Depuis 20 ans, la CNPD veille à la protection de nos données numériques afin de garantir notre droit à la vie privée. Elle a présenté mardi son activité durant l’année 2022.
La Commission nationale pour la protection des données (CNPD) a présenté ce mardi son rapport d’activité portant sur l’année 2022, année qui a par ailleurs marqué les 20 ans d’existence de cet établissement public indépendant chargé de vérifier que la collecte et l’utilisation des données des individus sur internet se font en toute légalité, afin de protéger leur liberté et leur droit «fondamental» à la vie privée.
Que de chemin parcouru depuis sa création en 2002 ! «L’émergence de l’informatique nécessitait de créer des règles juridiques, mais il fallait trouver un équilibre entre liberté de circulation des données et protection de la vie privée. Il faut s’imaginer qu’à l’époque, il semblait impensable qu’un enfant ait un portable et l’existence du métavers n’était pas envisageable par le public. On était alors très peu sollicité», rappelle la présidente de la CNPD, Tine A. Larsen.
Aujourd’hui, à l’ère où le «tout digital» est devenu un véritable leitmotiv, le public semble plus au fait des enjeux d’une société toujours plus numérique. Preuve en sont les demandes de renseignement reçues par la CNPD en 2022 (589) et le nombre de réclamations (482), ces dernières portant essentiellement sur des demandes d’effacement ou de rectification non respectées (21 % des réclamations), sur le non-respect du droit d’accès (15 %) ou encore sur la licéité du traitement des données (15 %).
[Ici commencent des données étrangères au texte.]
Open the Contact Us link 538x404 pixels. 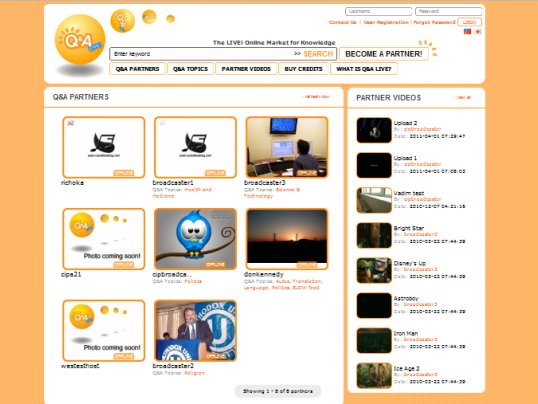pos(342,22)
Il y en avait moins de 200 en 2011, selon les chiffres disponibles. «Le nombre de demandes de renseignement et des réclamations sont en légère baisse par rapport à 2021, mais la complexité des questions a fortement augmenté», précise Tine A. Larsen.
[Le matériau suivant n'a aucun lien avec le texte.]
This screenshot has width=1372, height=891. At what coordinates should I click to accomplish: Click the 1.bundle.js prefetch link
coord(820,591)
Il est à noter que tout comme en 2021, la CNPD a eu à traiter en 2022 un nombre important de questions relatives aux traitements des données en lien à la pandémie de Covid-19, notamment le «Covid Check» et son application sur le lieu de travail, ainsi que la surveillance sur le lieu de travail et dans le cadre du télétravail. «Les citoyens peuvent aussi tout à fait déposer des réclamations auprès de la CNPD contre des entreprises et organismes basés en dehors du Luxembourg», confirme Thierry Lallemang, commissaire. En fait, une fois la réclamation introduite, «le système va définir qui sera l’entité de contrôle» en charge de traiter l’incident. Par exemple, l’Irlande pour un problème avec Meta, et le Luxembourg pour Amazon.
Manque de transparence
L’introduction du Règlement général sur la protection des données (RGPD) en 2018 au sein de l’UE a clairement constitué un jalon dans le travail de la CNPD, mais aussi dans la prise de conscience du grand public de l’importance de faire attention à son identité numérique. La CNPD enregistre d’ailleurs un pic des demandes de renseignement cette année-là, environ 1 100! Mais beaucoup de travail reste à faire.
C’est à cet égard qu’en 2022, la CNPD a continué à organiser des formations et des conférences, par exemple sur la question des cookies, ces fichiers de données que l’on est encore nombreux à accepter sans y prêter attention. Deux labels lancés ou approuvés en 2022 viennent en outre garantir que les entreprises, administrations et autres organismes respectent la protection des données : le «GDPR-CARPA» et l’«EDPB», valables tant sur le plan national que sur le plan européen.
Si la directrice reconnaît que «les différents gouvernements successifs» ont tous compris l’importance du rôle joué par la CNPD en lui accordant les ressources financières et humaines nécessaires pour suivre l’évolution des technologies (la CNPD dispose en 2023 d’un budget de quelque 9 millions d’euros et compte 65 personnes dans ses rangs), Tine A. Larsen déplore toutefois de ne pouvoir être plus transparente sur le travail de la CNPD : «On ne peut ni donner les noms des organismes sur lesquels nous enquêtons, ni l’objet de nos enquêtes», explique-t-elle, promettant d’en référer au ministère de tutelle, le ministère de la Communication et des Médias.
Lorsque les réclamations n’aboutissent pas, l’établissement peut en effet ouvrir des enquêtes, qui peuvent donner lieu à des sanctions financières (sauf pour l’État et les communes, pour lesquels les sanctions ne consistent qu’en des «avertissements»). En 2022, la CNPD a mené 10 enquêtes et infligé 48 375 euros d’amendes administratives.